In an interview with CN2 on 12/13/11 at 10:45 a.m., she stated she sometimes did triage for patients who were brought in by ambulance. CN2 stated patients with psychiatric complaints who had stable vital signs were always triaged as Level 3. CN2's understanding of the triage process was in contradiction with facility policy and the interview above.

a. Patient 2, a 39 year old, presented to the ED at 9:18 p.m. on 8/17/11 with depression and hearing voices telling him to kill himself. The triage nurse did no further suicide/self harm assessment to determine Patient 2's level of risk. Patient 2 was assigned a Level 2.

In an interview with RN2 on 12/13/11 at 8:30 a.m., he acknowledged he should have done further self harm/suicide assessments to determine Patient 2's level of risk.


b. Patient 8, a 33 year old, presented to the ED at 3:32 a.m. on 8/1/11 with depression and suicidal ideation. The triage nurse did no further assessment to determine why the patient no longer felt depressed or suicidal. Patient 8 was assigned a Level 4, instead of a Level 2 as defined by policy.


In an interview with RN3 on 12/13/11 at 9 a.m., she stated she was assigned to the ED from the Float Pool (a group of nurses trained to work in a variety of patient care settings). RN3 stated she had not received training or completed competency for working triage, but had been assigned to triage patients who came in by ambulance to the ED core. RN3 stated she assigned a Level 3 to Patient 9 because the patient was alert, oriented and cooperative.

In an interview with the DES on 12/14/11 at 11 a.m., she acknowledged RN3 had not received triage training and should not have been assigned to triage patients who arrived by ambulance.
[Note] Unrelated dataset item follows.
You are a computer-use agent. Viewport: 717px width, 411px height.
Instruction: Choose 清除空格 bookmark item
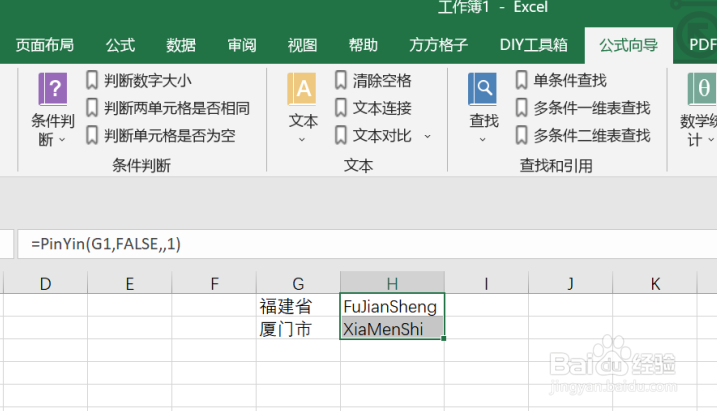point(373,80)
c. Patient 23, a 22 year old, presented to the ED at 11:39 a.m. on 7/4/11 with "suicidal thoughts" and "panic". The triage nurse did no further suicide/self harm assessment to determine Patient 23's level of risk. Patient 23 was assigned a Level 3, instead of a Level 2 as defined by policy.


d. Patient 26, a 50 year old, (MDS) dated [DATE] at 1:28 p.m. with a "mental crisis," including anxiety and insomnia. She had a history of personality disorder, depression and substance abuse and was hallucinating according to her husband. The triage nurse did no further behavioral risk assessment. Patient 26 was assigned a Level 4, instead of a Level 2 as defined by policy.

e. Patient 27, a 25 year old, (MDS) dated [DATE] at 12:51 a.m. with suicidal ideation and depression. Patient 27 was assigned a Level 3 instead of a Level 2 per policy. While several safety measures being taken were documented at 8:27 a.m., the medical record did not indicate the presence of a safety attendant. At approximately 8:35 a.m., Patient 27 eloped from the ED and returned at an undocumented time accompanied by a pastor. After being seen by an inpatient psychiatric facility evaluator, she was placed on an involuntary hold at 10:30 a.m. The medical record showed no documentation of safety attendant presence. At 4:15 p.m., shortly after a discharge planning meeting including the patient, her mother, the hospital chaplain, security officers and nursing, Patient 27 was noted by the lobby security officer to have run out of the ED. Patient 27 was returned to the ED by her mother at an unknown time but shortly after ran out again. According to Patient 27's mother who again returned her, Patient 27 "took a handful of medications, mainly her Inderal [a medication used to treat high blood pressure or abnormal heart rhythms] " during her third elopement. The medical record does not state how the patient acquired the medication. After the third elopement, a friend remained at Patient 27's bedside and a security guard was placed outside the door to her room.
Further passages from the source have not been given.